So it's not nothing when the AMA's House of Delegates approves a measure to label obesity a disease. The group's deliberative democratic body passed a measure in Chicago Tuesday that broadly, if vaguely, says obesity is a medical condition:

"RESOLVED, That our American Medical Association recognize obesity as a disease state with multiple pathophysiological aspects requiring a range of interventions to advance obesity treatment and prevention."

The AMA isn't vested with legally binding authority on what's a disease and what's not. And, in fact, when it comes to the labeling of diseases, there's a whole other global ball of wax called the International Classification of Diseases, which already has a range of categories covering obesity — from the type "due to excess calories" to the kind that's a side effect of prescription drugs.

So what's the big dea with the AMA? The group still has a considerable bully pulpit. And the vote could give more oomph to efforts to have obesity interventions paid for by insurers and to get the public focused on the problem.
--- --- ---
# Required actions:
1. According to the passage on the AMA obesity vote, what already has a range of categories covering obesity?
2. Using the passage on the AMA obesity vote, explain why the vote matters even though the AMA has no legally binding authority over what counts as a disease.
3. Extend the passage on the AMA obesity vote by writing what comes next after its final sentence.

# Data section:
--- --- ---
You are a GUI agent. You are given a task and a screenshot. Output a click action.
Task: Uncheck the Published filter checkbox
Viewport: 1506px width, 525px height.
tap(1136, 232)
--- --- ---
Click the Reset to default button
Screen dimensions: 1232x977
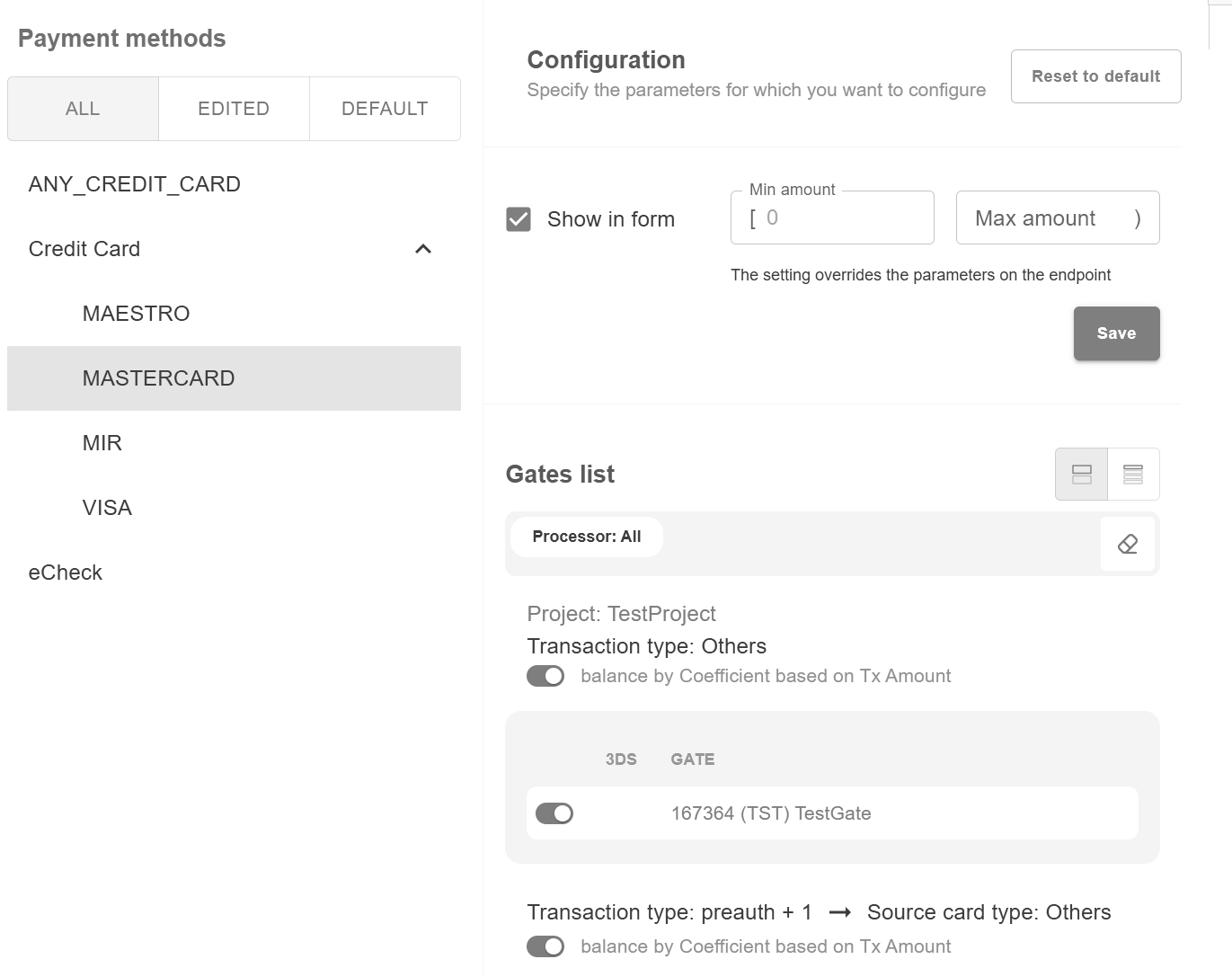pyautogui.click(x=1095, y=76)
--- --- ---
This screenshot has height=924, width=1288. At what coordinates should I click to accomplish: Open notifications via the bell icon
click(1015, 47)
--- --- ---
# Task results:
1. The International Classification of Diseases already has a range of categories covering obesity.

2. The AMA still has a considerable bully pulpit. The vote could give more oomph to efforts to get insurers to pay for obesity interventions and to focus the public on the problem.

3.
"We felt it's time to take a stance and say we're going to identify this as a disease," Dr. Douglas Martin, chairman of the AMA public health committee that referred the resolution for vote, told MedPage Today. "We think that's going to send a message not only to the public but to the physician community that we really need to make it a priority and put it in our cross hairs."

Before the voice vote, Dr. Virginia Hall, an obstetrician from Hershey, Pa., said the AMA should call obesity disease so "insurers can stop ducking their responsibility" in paying for obesity treatments, according to a Forbes report by Bruce Japsen.

After the vote, the AMA cited board member Dr. Patrice Harris praising the measure: "Recognizing obesity as a disease will help change the way the medical community tackles this complex issue that affects approximately one in three Americans."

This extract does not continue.